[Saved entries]
=== Section Start ===

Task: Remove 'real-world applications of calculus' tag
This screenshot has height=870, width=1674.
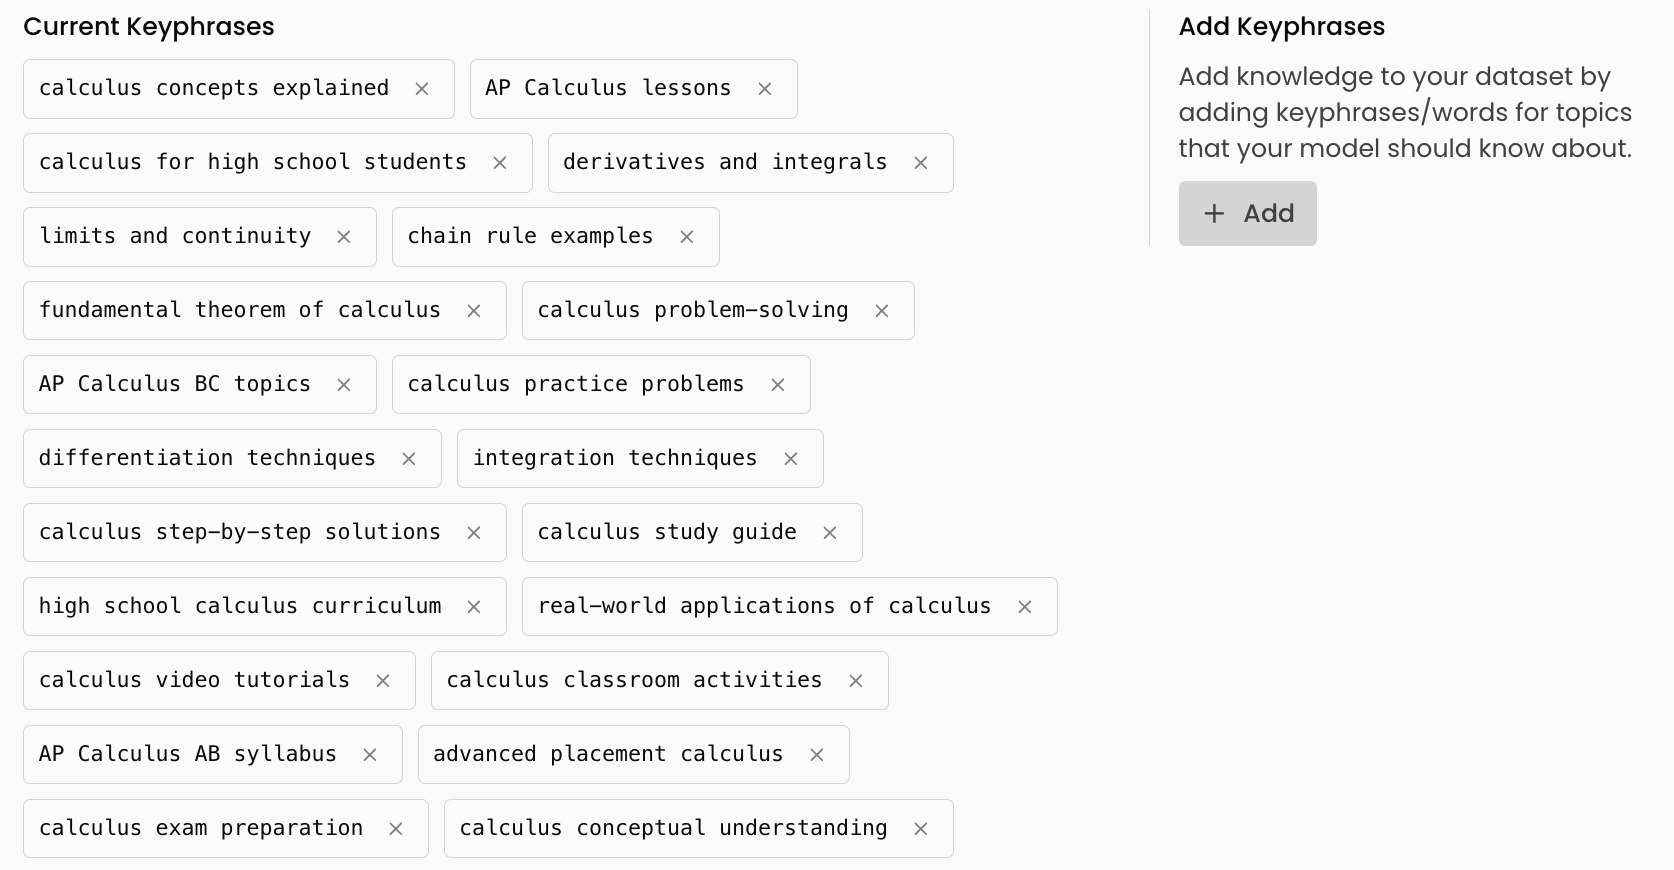Action: tap(1025, 607)
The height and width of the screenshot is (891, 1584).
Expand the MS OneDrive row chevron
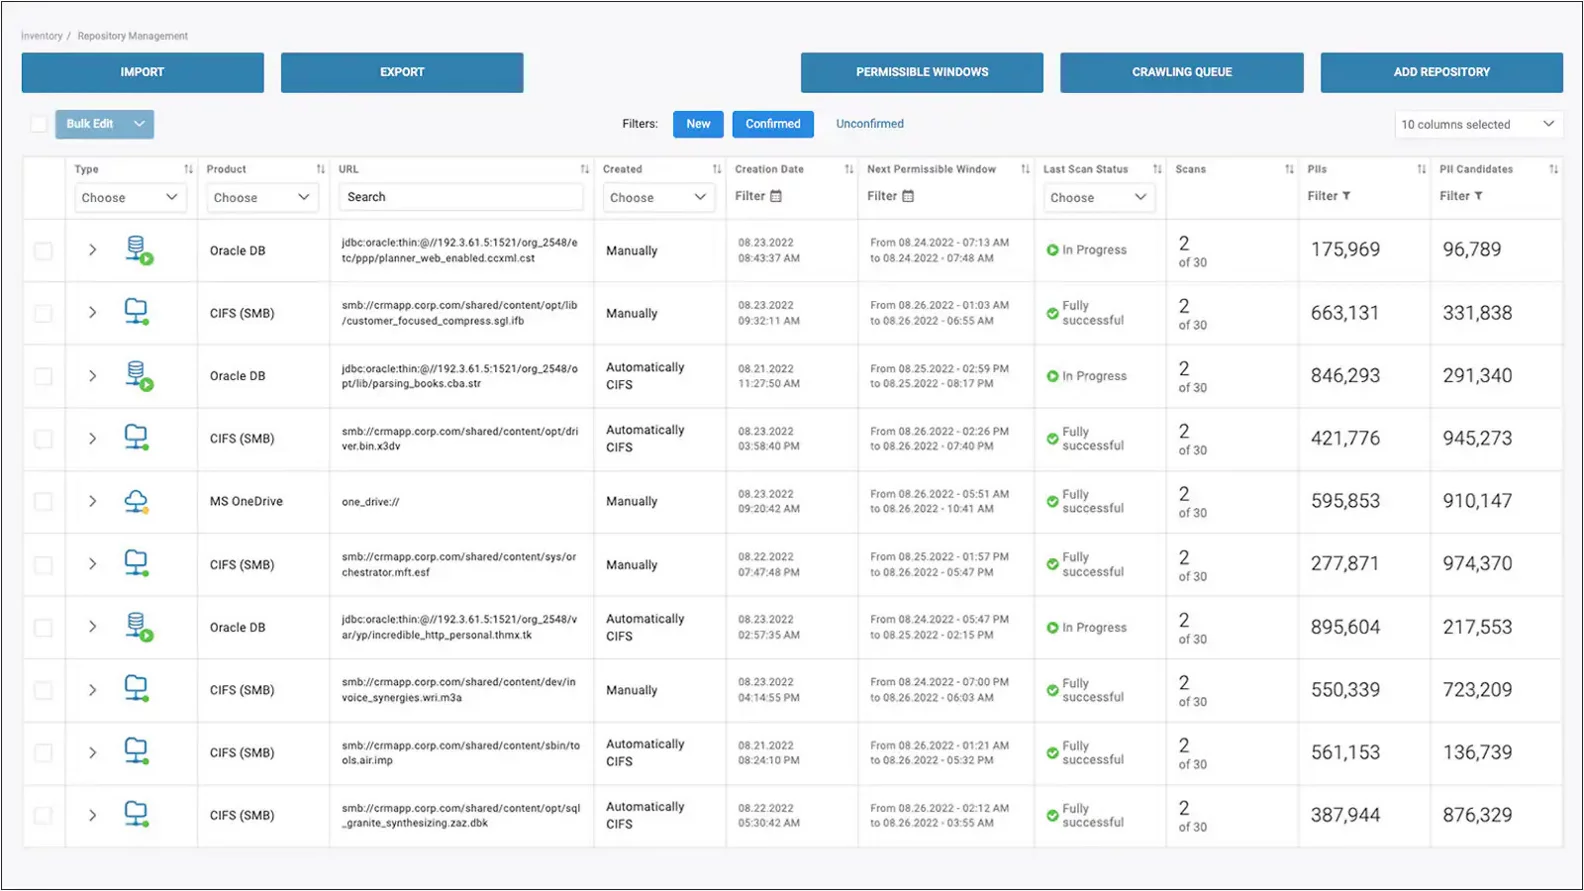click(92, 501)
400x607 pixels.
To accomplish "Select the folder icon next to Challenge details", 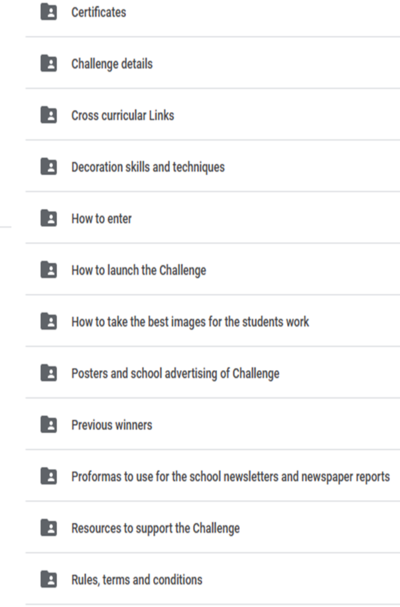I will [49, 63].
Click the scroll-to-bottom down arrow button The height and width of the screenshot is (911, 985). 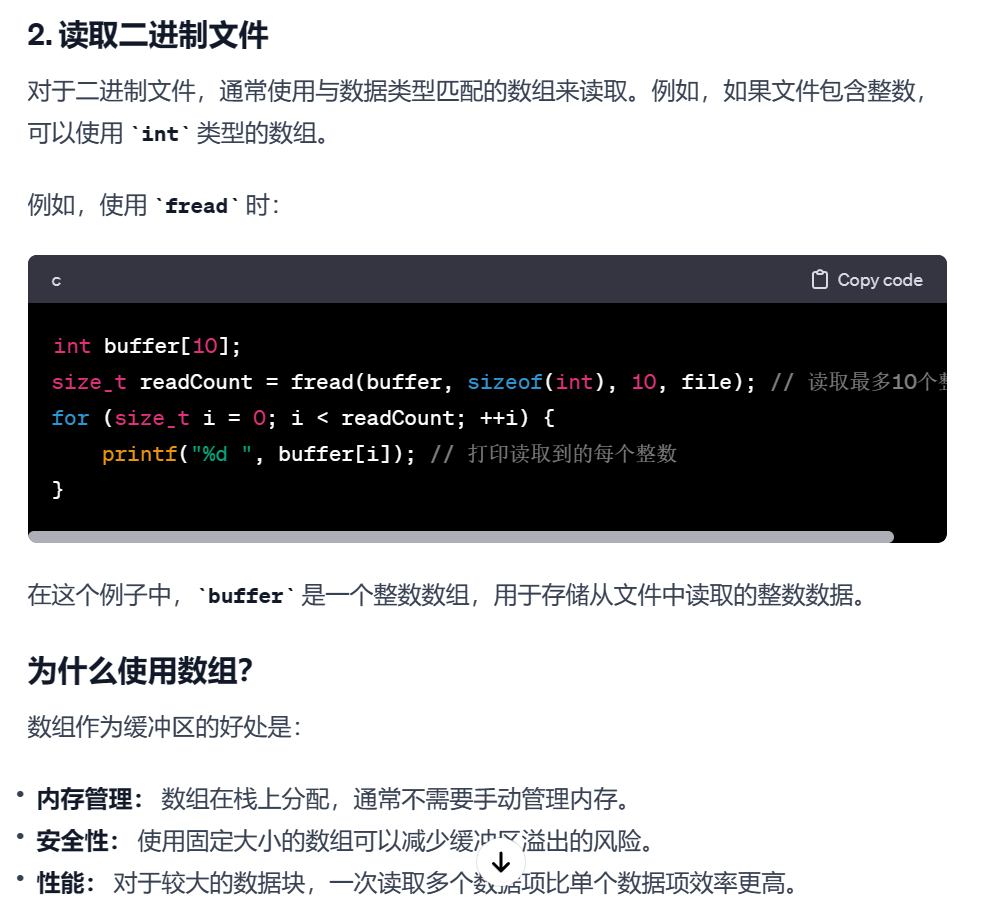pos(501,863)
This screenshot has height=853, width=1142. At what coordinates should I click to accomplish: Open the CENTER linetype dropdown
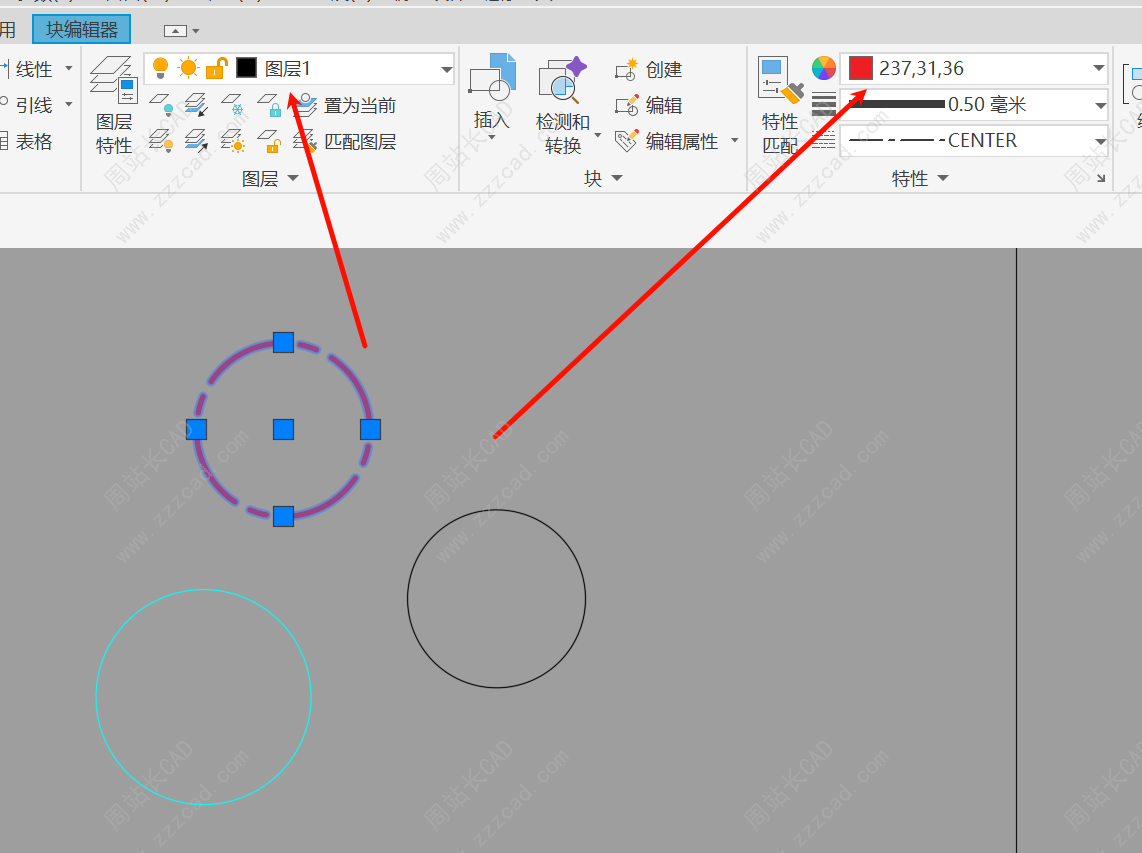[x=1100, y=141]
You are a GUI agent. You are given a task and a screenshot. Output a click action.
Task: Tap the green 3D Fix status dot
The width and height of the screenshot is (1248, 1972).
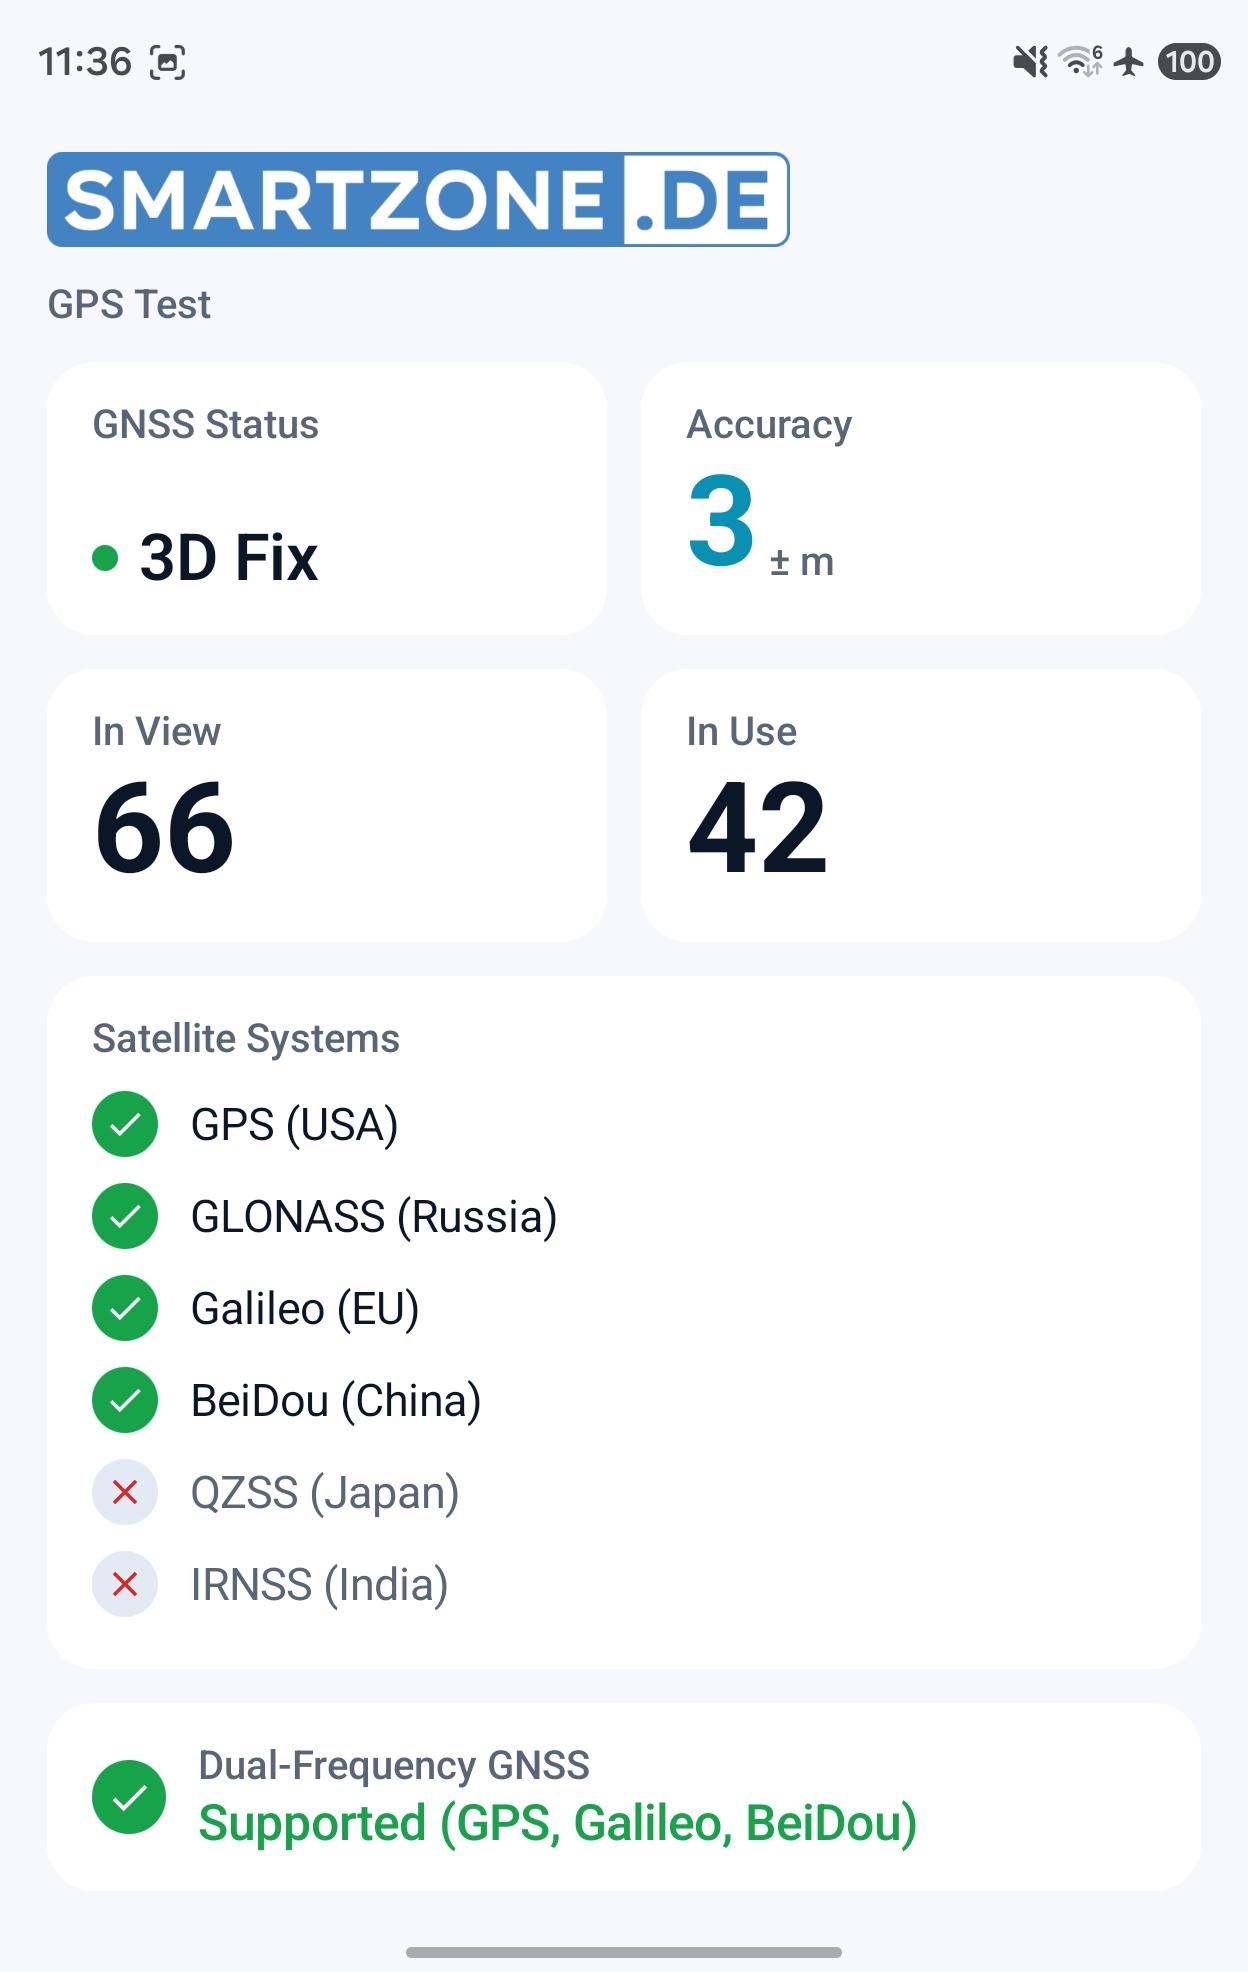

=== Section End ===

[Exercise objective]: Where a line contains "You are a GUI", begin there and transcribe every line through the last one of the records above, exactly and with no pictures.

[Answer space]:
You are a GUI agent. You are given a task and a screenshot. Output a click action.
Task: Tap the green 3D Fix status dot
The width and height of the screenshot is (1248, 1972).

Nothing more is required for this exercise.